SS: I think the forces of Kemalism and Islamism do not represent two sets of political movements, let alone organizations, with clear membership and party programs. Rather than two contending blocs, I suggest Kemalism and Islamism are better understood as two antagonistic logics. Alas, this is a crucial distinction that many of the critics of A Fundamental Fear found difficult. For them my insistence that the Saudi clan ruled through a logic of Kemalism seemed to go against the grain of what they understood about rule from Riyadh. They were more comfortable with idea that Kemalism was to be found among the Ba’thists of Syria and Iraq, Mubarak in Egypt, Qaddafi in Libya, Suharto in Indonesia. The identity of a political project and its meaning is not merely a function of its content, but rather how the content is articulated in relation to other elements. So for example, the Pahlavi regime was dominated by the logic of Kemalism even though it was a monarchy. The elements of the logic of Kemalism (or Islamism) are not based on one essence but rather they share a family resemblance that is constituted by drawing the boundaries of the family so that it excludes some potential members and includes others. This why attempts to assert that Islamism is defined by the institutionalization of sharia miss the point, because the sharia itself sits in relation to other institutional arrangements, which transform its meaning.

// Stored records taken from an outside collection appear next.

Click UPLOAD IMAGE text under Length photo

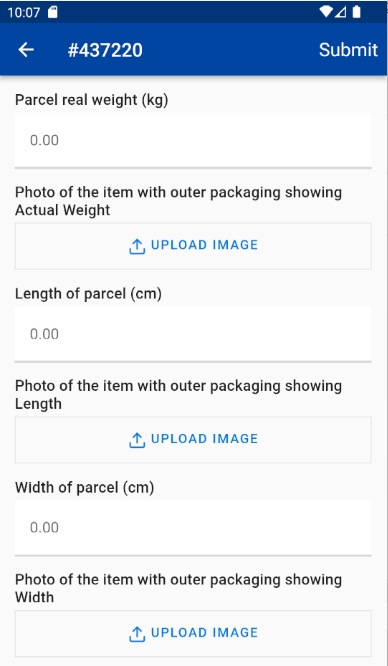204,439
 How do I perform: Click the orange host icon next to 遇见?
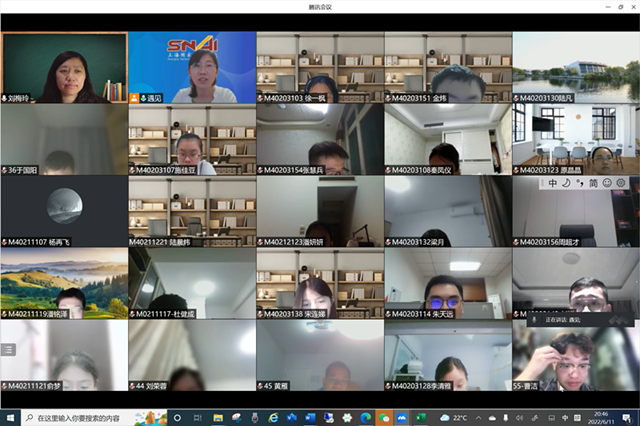tap(134, 98)
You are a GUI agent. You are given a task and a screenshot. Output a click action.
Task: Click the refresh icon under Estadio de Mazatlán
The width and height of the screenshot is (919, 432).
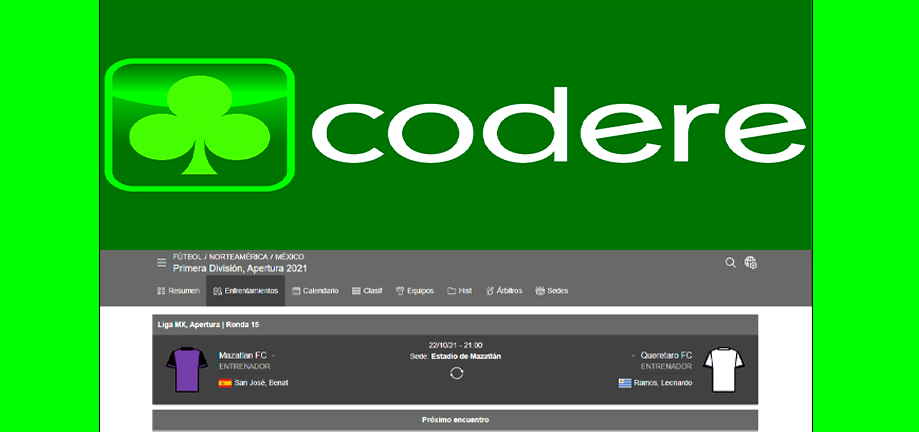[456, 373]

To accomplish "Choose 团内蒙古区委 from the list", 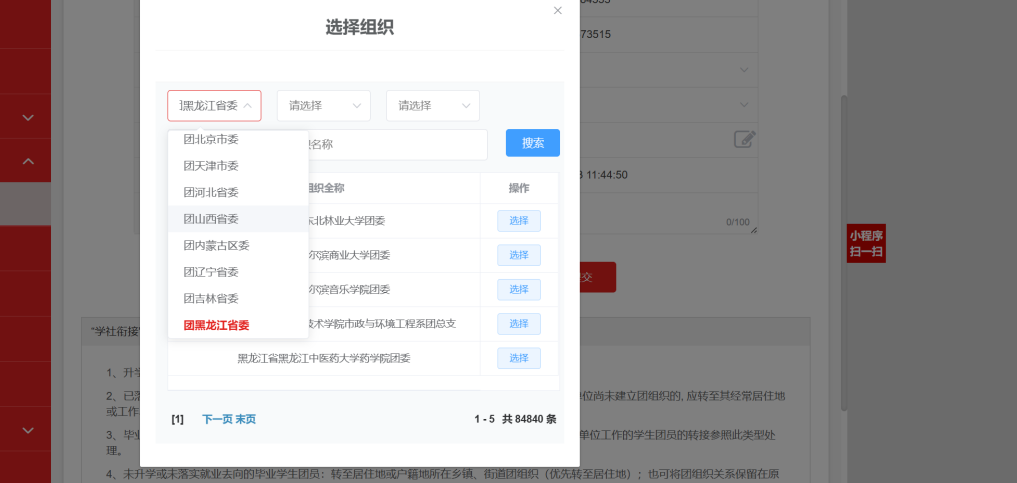I will coord(216,245).
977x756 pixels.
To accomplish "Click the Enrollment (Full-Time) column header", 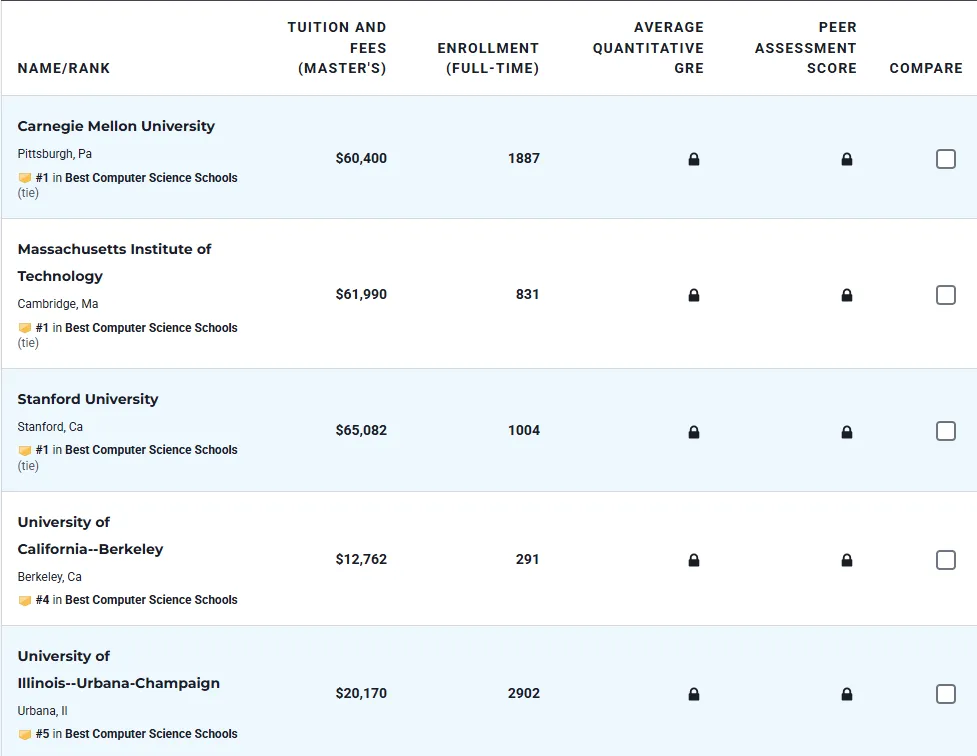I will pos(488,58).
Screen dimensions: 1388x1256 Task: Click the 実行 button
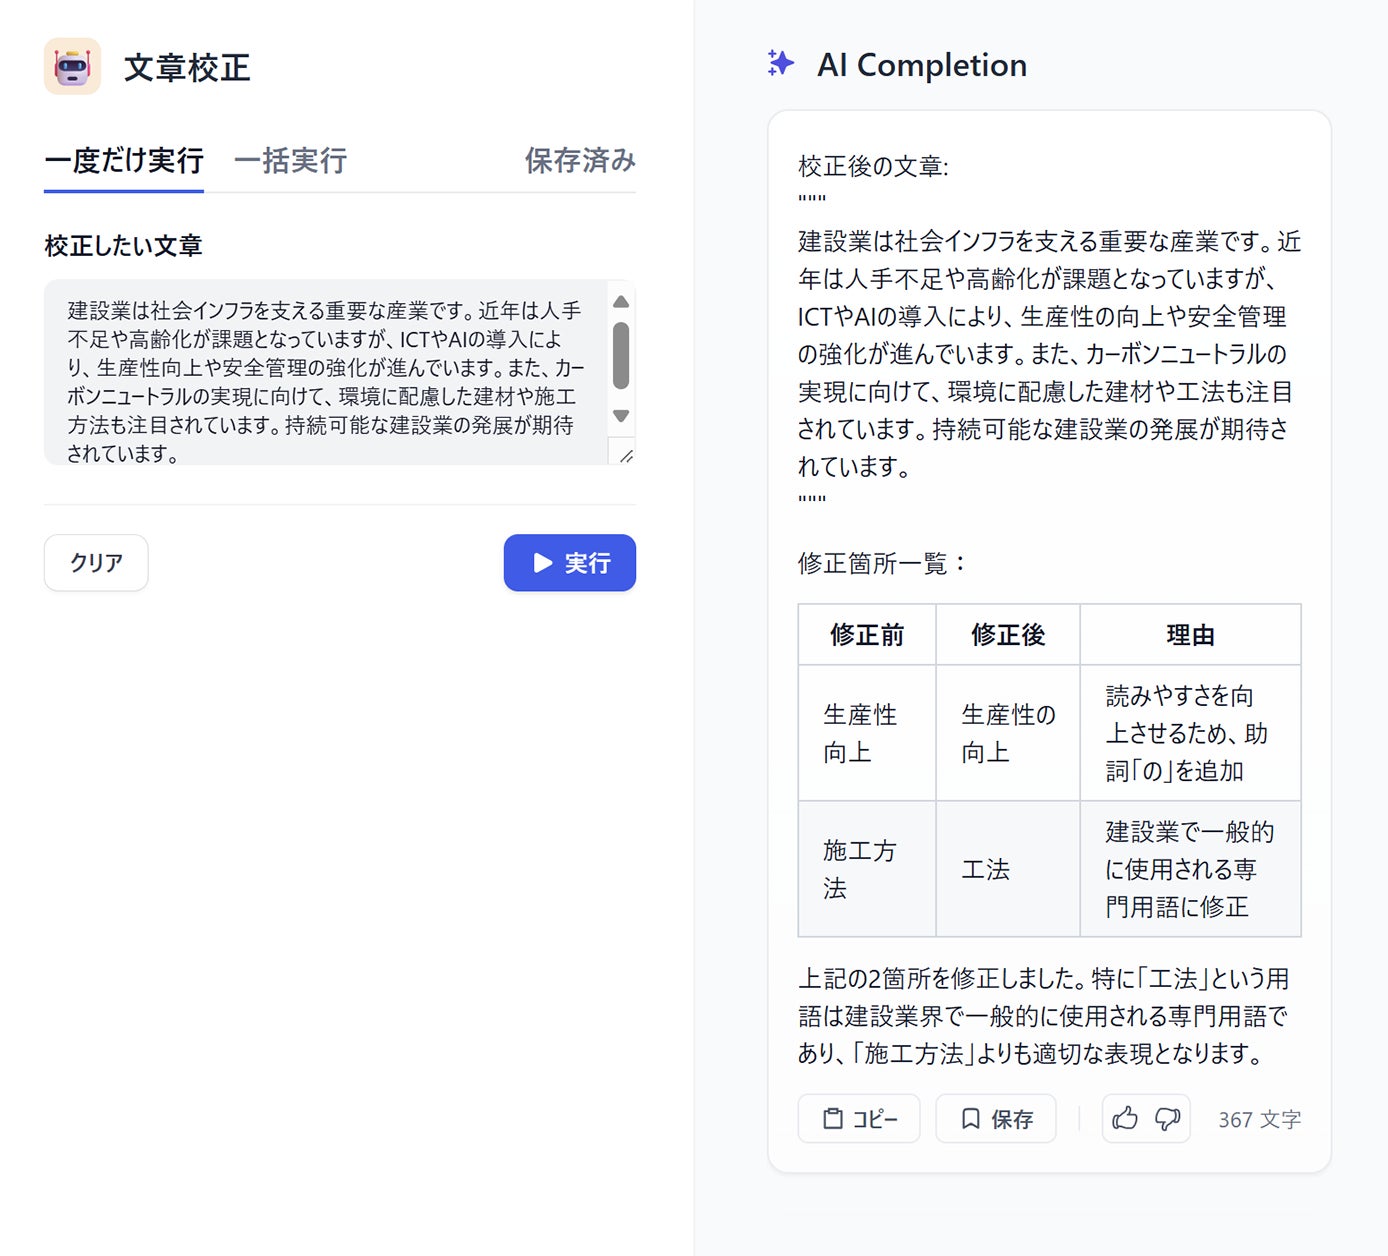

Political logics are attempts to form collective formations. The type of logic determines the various articulations that go into forming this collective subject. Therefore, I would argue that the logics of Kemalism and Islamism are still structuring the major conflicts throughout the Ummah. Throughout the Muslim Ummah, there is a spiraling conflict between those who advocate autonomy for Muslims and those who oppose it. Given that these conflicts are divided in over many local contexts, it is inevitable that they are going to be expressed in different forms. These forms will be not be reducible to an essence, but a series of overlapping commonalities.
The view from realist and positivist accounts of international relations, however, would see political logics as little more than ideological fronts for the exercise of fundamental and permanent geopolitical interests. So that we have Riyadh and Tehran waging a regional cold war under the banner of sectarian conflict. While such a view is beloved of foreign policy apparatchiks, and a product of the Eurocentric power/knowledge complex that is one of the pillars of the Western global hegemony, it is inadequate for the world we are living in. Its popularity is a sign of general illiteracy in understanding the constitutive nature of the political.
I think the point you make about the conflict between those who want accountability and transparent government is key. I would reformulate it as the constitution of a collective formation in favor of Muslim autonomy. I would call this logic Islamism. Those who oppose the formation of such a constituency can be described as Kemalists.